The interest rate implicit in the lease is not determinable by Norwich Ltd. Norwich Ltd’s incremental borrowing rate is 4% per annum which reflects the fixed rate at which Norwich Ltd could borrow an amount similar to the value of the right-of-use asset, in the same currency, for a four-year term, and with similar collateral.
- Can Norwich Ltd elect to take advantage of the exemption in paragraph 5 of AASB 16 Leases from recognising a lease liability and right-of-use asset at the commencement of the lease? Justify your answer.
- Determine the amounts at which Norwich Ltd would recognise the right-of-use asset and the lease liability on 1 July 2019.
- Prepare the appropriate journal entries to account for the lease by Norwich Ltd between 1 July 2019 and 1 July 2020.
- Determine the amount of the lease receivable to be recognised by Reliable Finance Ltd on 1 July 2019. Assume that Reliable Finance Ltd can readily determine the interest rate implicit in the lease which is 7%.
- Explain why, on 1 July 2019, the amount of the lease receivable recognised by Reliable Finance Ltd is different from the amount of the lease liability recognised by Norwich Ltd.
- Assume that, on 30 June 2021, Norwich Ltd revises its estimate of the amount that the item of machinery is expected to realise when it is sold at the end of the lease term from $9,000 to $5,000. How would this revision affect (1) the lease liability and (2) the right-of-use asset?
4.Ryan Ltd commenced operations on 1 July 2019 and has one employee: Joe Hirsch. During the year ended 30 June 2021, Joe was paid $1,700 per week (an annual salary of $88,400). His only weekly deductions were $600 for PAYG tax instalments. Joe has an entitlement to four weeks’ annual leave each year and a 17.5% annual leave loading. The annual leave is accumulating and vesting. During the year ended 30 June 2021, Joe took one week of annual leave. The PAYG tax deducted for this week was $700.
Joe also has an entitlement to 10 days sick leave each year. The sick leave is non-accumulating and non-vesting. During the year ended 30 June 2021, Joe took three days’ sick leave.
Ryan Ltd provides Joe with 13 weeks of long-service leave (LSL) after 10 years of continuous service.
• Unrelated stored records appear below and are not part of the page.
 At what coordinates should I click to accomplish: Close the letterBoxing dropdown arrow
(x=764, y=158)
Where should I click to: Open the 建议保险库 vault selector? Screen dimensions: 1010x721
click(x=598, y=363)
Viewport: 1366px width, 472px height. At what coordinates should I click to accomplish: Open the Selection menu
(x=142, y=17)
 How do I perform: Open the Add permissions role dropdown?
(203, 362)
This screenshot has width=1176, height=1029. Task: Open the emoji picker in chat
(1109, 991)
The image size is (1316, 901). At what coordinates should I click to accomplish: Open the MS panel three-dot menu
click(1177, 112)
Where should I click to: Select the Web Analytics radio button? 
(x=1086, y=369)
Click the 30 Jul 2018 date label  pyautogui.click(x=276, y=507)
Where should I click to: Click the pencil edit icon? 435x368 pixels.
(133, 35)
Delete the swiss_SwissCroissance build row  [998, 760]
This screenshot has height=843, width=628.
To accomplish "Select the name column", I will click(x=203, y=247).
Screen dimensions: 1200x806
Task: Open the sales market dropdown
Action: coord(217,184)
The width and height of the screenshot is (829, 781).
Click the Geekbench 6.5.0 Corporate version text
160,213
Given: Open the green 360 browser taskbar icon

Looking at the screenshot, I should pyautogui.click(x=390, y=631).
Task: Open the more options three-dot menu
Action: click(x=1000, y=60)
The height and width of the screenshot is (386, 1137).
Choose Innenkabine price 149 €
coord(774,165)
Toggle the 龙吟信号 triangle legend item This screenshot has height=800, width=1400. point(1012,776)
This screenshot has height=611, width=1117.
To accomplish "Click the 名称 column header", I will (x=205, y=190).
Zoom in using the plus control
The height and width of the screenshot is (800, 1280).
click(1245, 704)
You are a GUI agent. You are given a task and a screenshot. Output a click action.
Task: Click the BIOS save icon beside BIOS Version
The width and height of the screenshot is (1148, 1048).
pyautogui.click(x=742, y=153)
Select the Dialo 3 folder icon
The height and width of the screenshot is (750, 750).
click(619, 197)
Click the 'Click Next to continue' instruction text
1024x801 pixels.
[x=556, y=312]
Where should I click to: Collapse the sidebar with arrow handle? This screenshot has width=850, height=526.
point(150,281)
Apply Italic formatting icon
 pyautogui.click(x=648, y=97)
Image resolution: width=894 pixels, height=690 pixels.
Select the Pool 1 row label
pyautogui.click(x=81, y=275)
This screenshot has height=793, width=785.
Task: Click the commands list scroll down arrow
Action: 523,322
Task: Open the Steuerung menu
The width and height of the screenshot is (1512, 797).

The following information in relation to Joe is available for the year ended 30 June 2021:
Projected salary when long-service leave vests: $200,000
Years of service to date: 2 years
Probability that Joe remains for the vesting period: 15%
The corporate bond rate with a period to maturity of 8 years: 3%
The total long-service leave liability as at 30 June 2020: $484
(a)Provide the journal entries for Joe Hirsch that would be recorded each non-leave week during the year ended 30 June 2021.
(b)Provide the journal entries for the one week of annual leave taken by Joe Hirsch during the year ended 30 June 2021.
(c) Provide the journal entry for the three days’ sick leave taken by Joe Hirsch during the year ended 30 June 2021.
(d)Provide the journal entry for the year ended 30 June 2021 in relation to Joe Hirsch’s entitlement to long-service leave.